Sebagian rumah sakit tidak memiliki fasilitas yang baik dalam memberikan obat kepada klien. Akibat dari ketidaksediaan fasilitas pemberian obat, banyak perawat mengabaikan

prinsip dari pemberian obat. Dengan tidak diperhatikannya prinsip-prinsip dalam pemberian obat mengakibat kelalaian yang berakibat fatal pada kesehatan klien.

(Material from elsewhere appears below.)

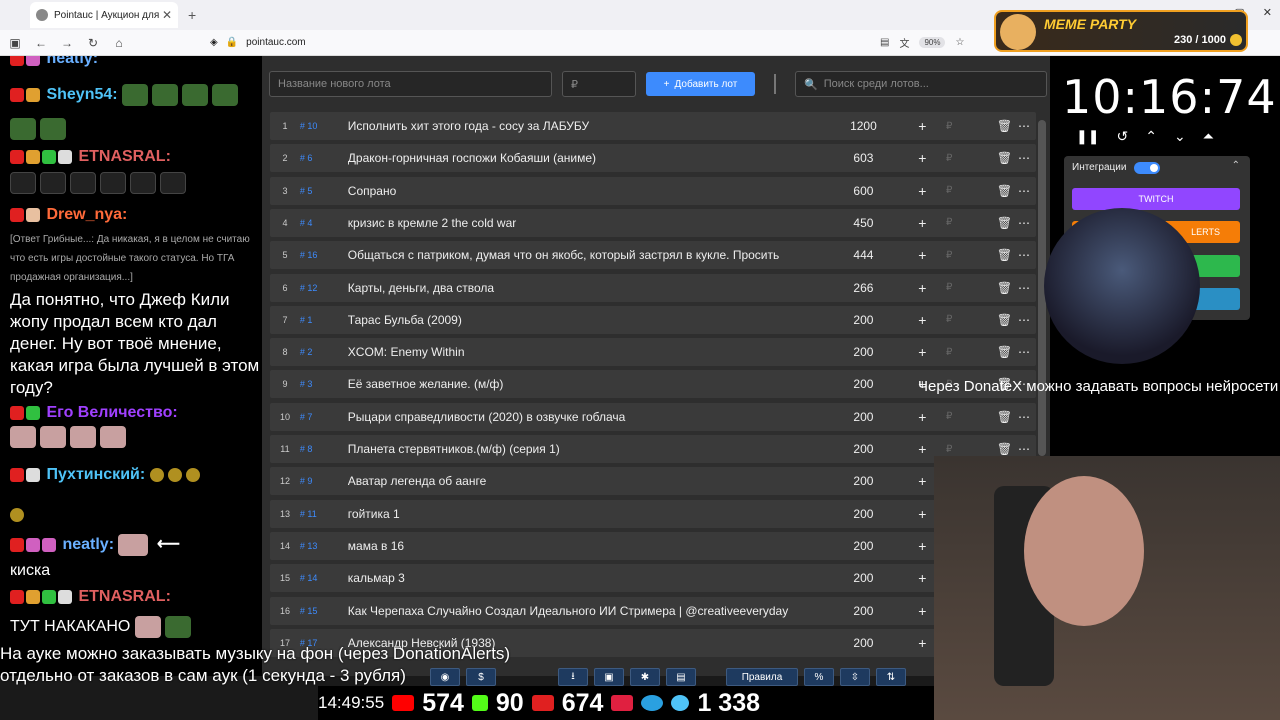 The image size is (1280, 720). Describe the element at coordinates (582, 191) in the screenshot. I see `lot-name: Сопрано` at that location.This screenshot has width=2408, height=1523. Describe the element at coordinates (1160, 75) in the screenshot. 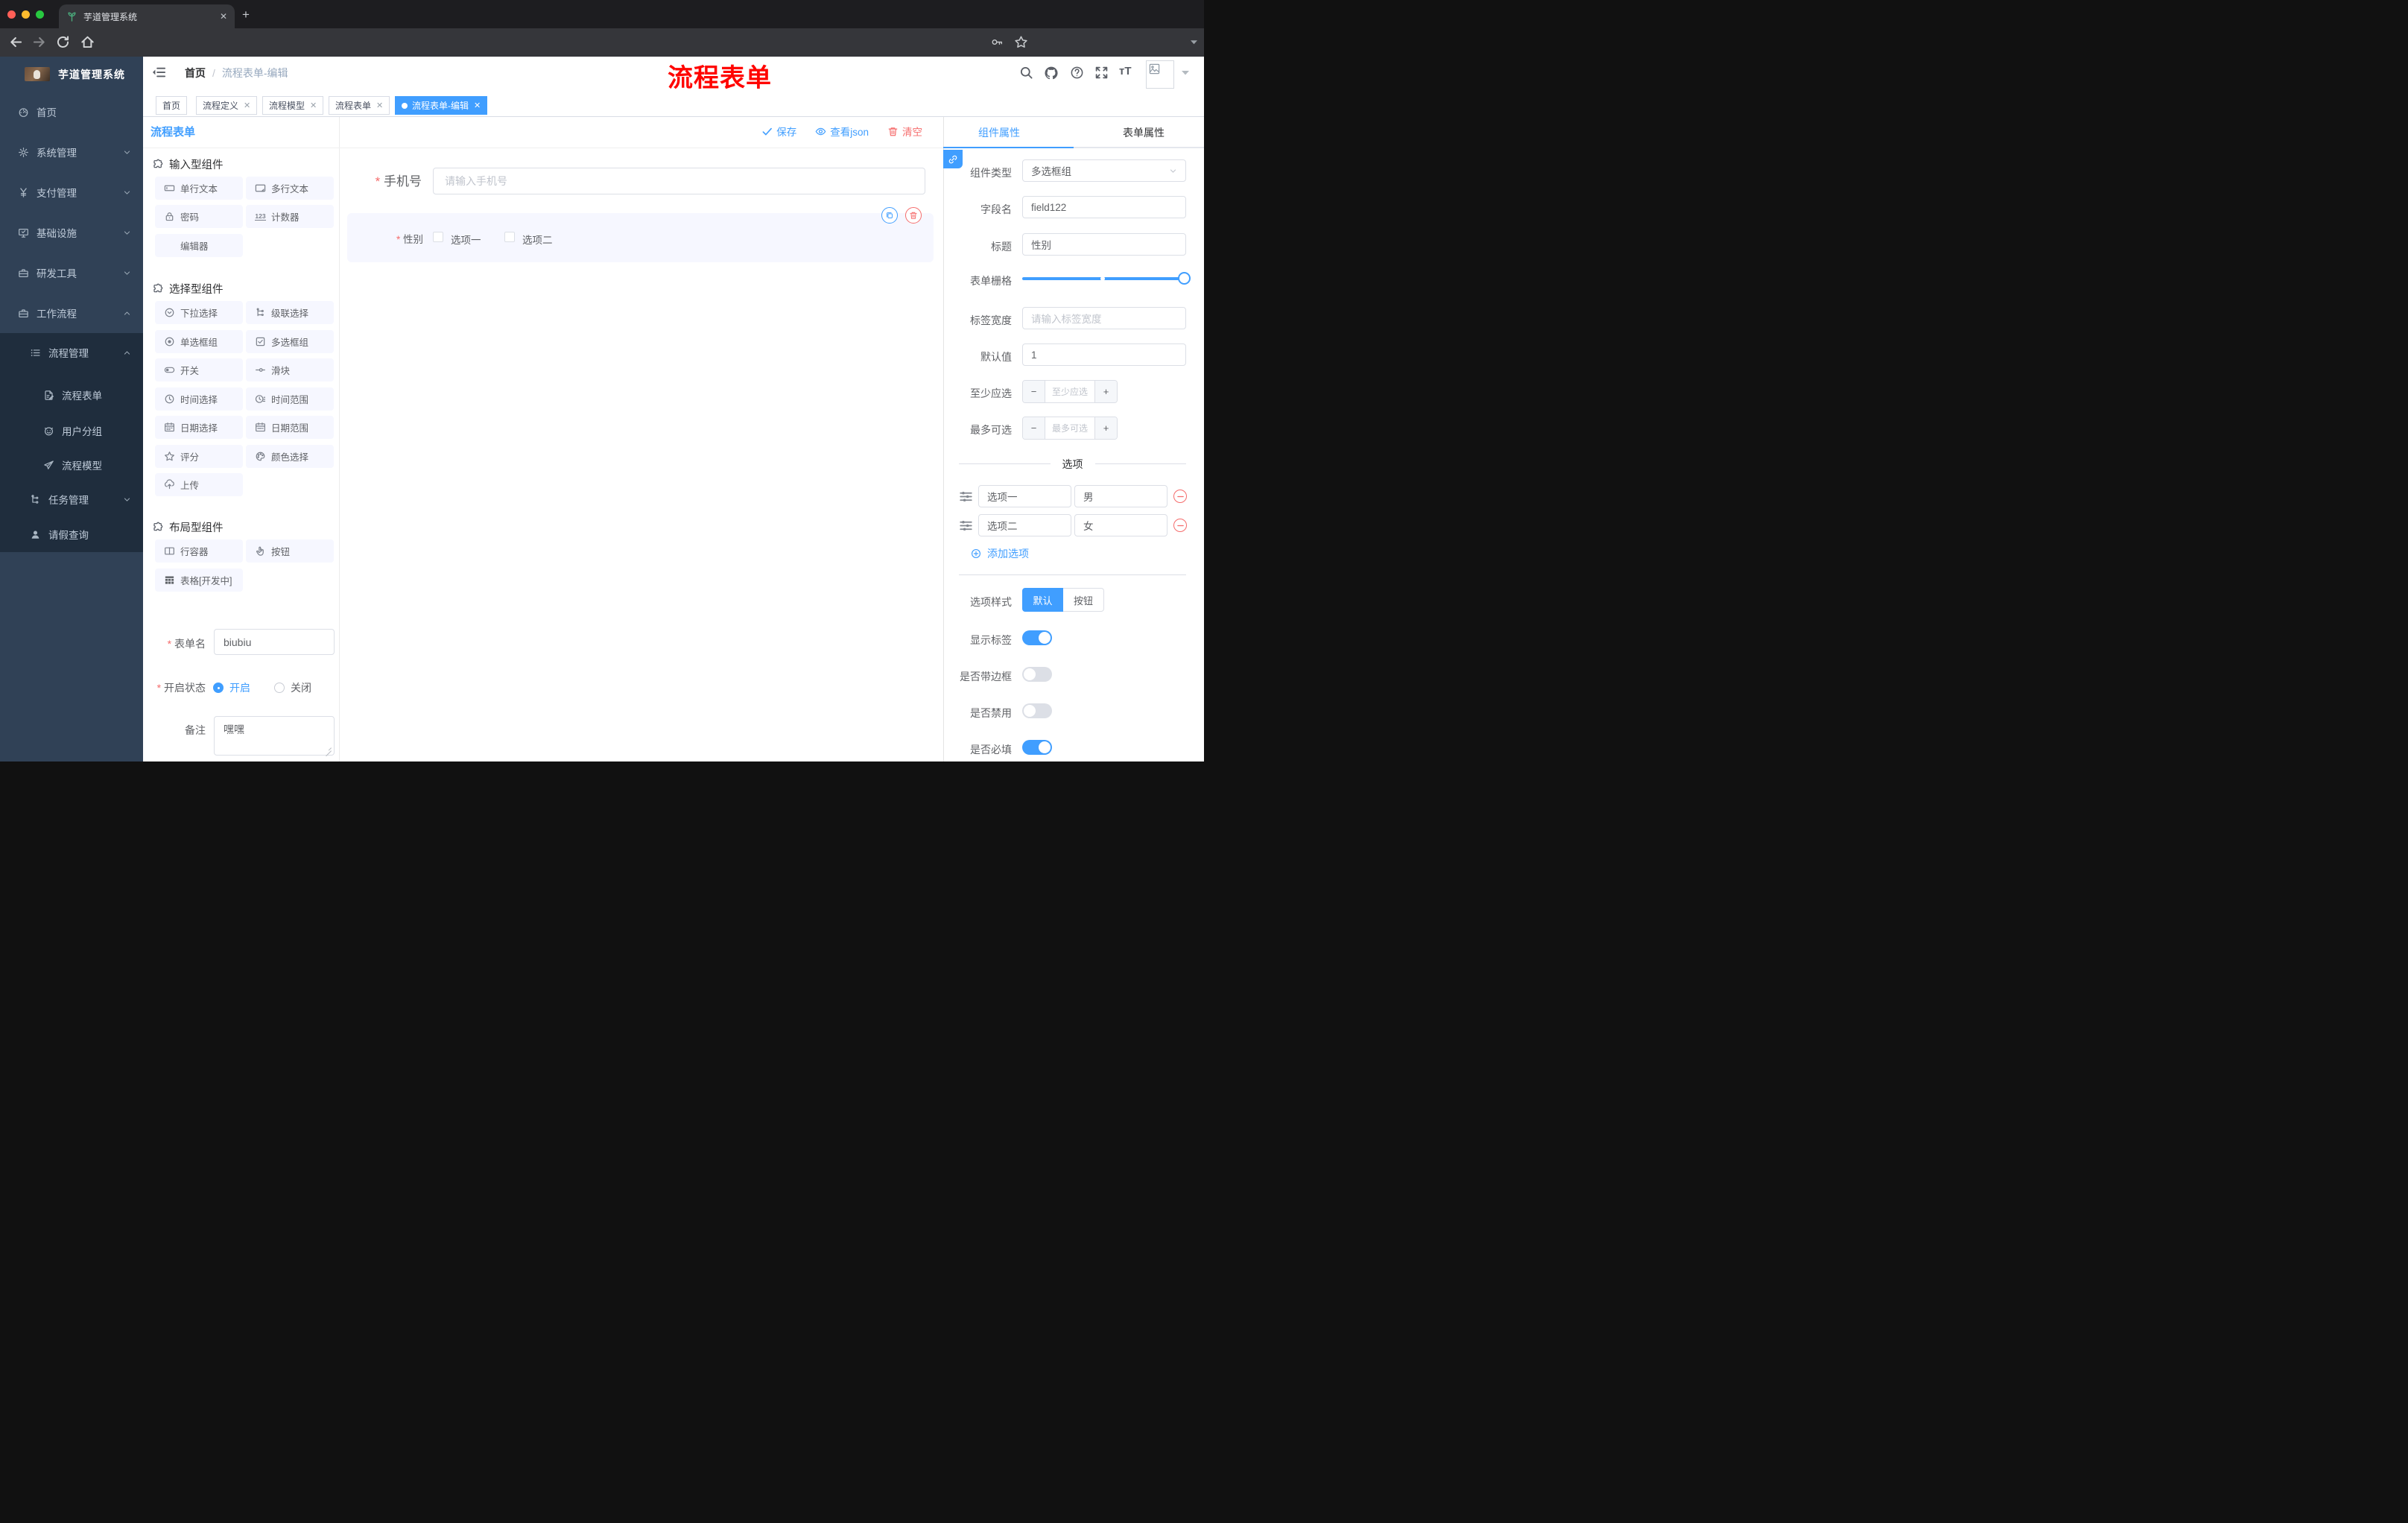

I see `avatar` at that location.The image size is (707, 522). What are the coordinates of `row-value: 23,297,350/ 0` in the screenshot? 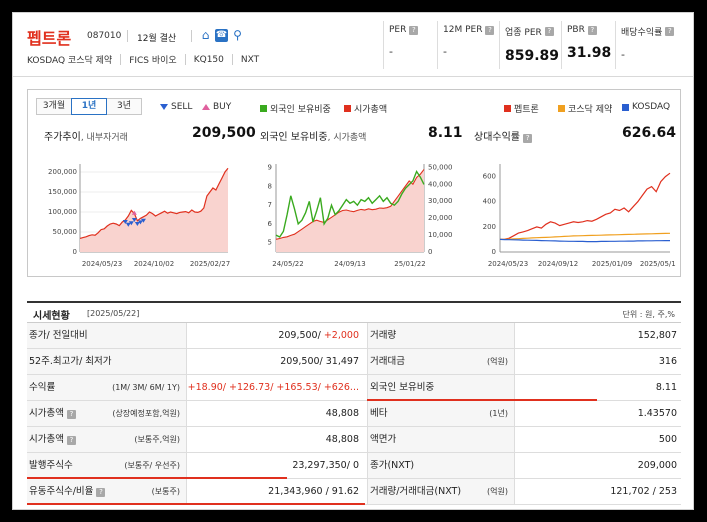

Rendahnya variabel job procedure dalam memengaruhi kinerja individu dapat dilihat dari rendahnya skor pada indikator pemahaman terhadap SOP dan lemahnya pemahaman terhadap indikator SOP yang dapat menjamin terciptanya layanan yang baku. Kenyataan lain menunjukkan bahwa SOP yang ada belum tersosialiasi dengan baik hingga ke tingkat end-user, walau pun di beberapa unit kerja sudah terstandar ISO 9001:2000 atau ISO 9001:2008. Jika mengacu pada hasil penelitian Kosasih dan Budiani (2007) serta Novealdy (2012), dimana variabel personal knowledge berpengaruh terhadap variabel job procedure, artinya semakin baik personal knowledge maka pemahaman terhadap job procedure juga semaikin baik, begitu pula sebaliknya semakin rendah personal knowledge maka pemahaman terhadap job procedure juga semaikin rendah. Jika merujuk pada hasil penelitian keduanya terbukti bahwa rendahnya atau tidak signifikannya variabel personal knowledge berdampak pada variabel job procedure dalam memengaruhi kinerja individu.

Menurut Prasastin (2012) yang berjudul faktor-faktor yang berhubungan dengan kinerja petugas surveilans epidemiologi penyakit malaria tingkat puskesmas di Kabupaten Kebumen Tahun 2012 menunjukkan bahwa 27 puskesmas dengan kinerja puskesmas baik dan cukup baik pada puskesmas yang memiliki disiplin kerja SOP baik memiliki selisih 26% dan jika dibandingkan dengan kinerja puskesmas baik dan kurang baik memiliki selisih sebesar 18,5%. Sedangkan kinerja puskesmas cukup baik dan kurang baik pada puskesmas yang memiliki disiplin kerja SOP cukup baik memiliki selisih 7,4%. Hasil analisis yang diperoleh dari uji alternatif Chi square yaitu uji Kolmogorov smirnov menunjukkan bahwa nilai p value 0,100 (> α = 0,05), sehingga Ha ditolak, yang artinya tidak ada hubungan antara disiplin kerja Standar Operasional Prosedur (SOP) petugas surveilans epidemiologi penyakit malaria dengan kinerja petugas surveilans epidemiologi penyakit malaria tingkat puskesmas di Kabupaten Kebumen tahun 2012.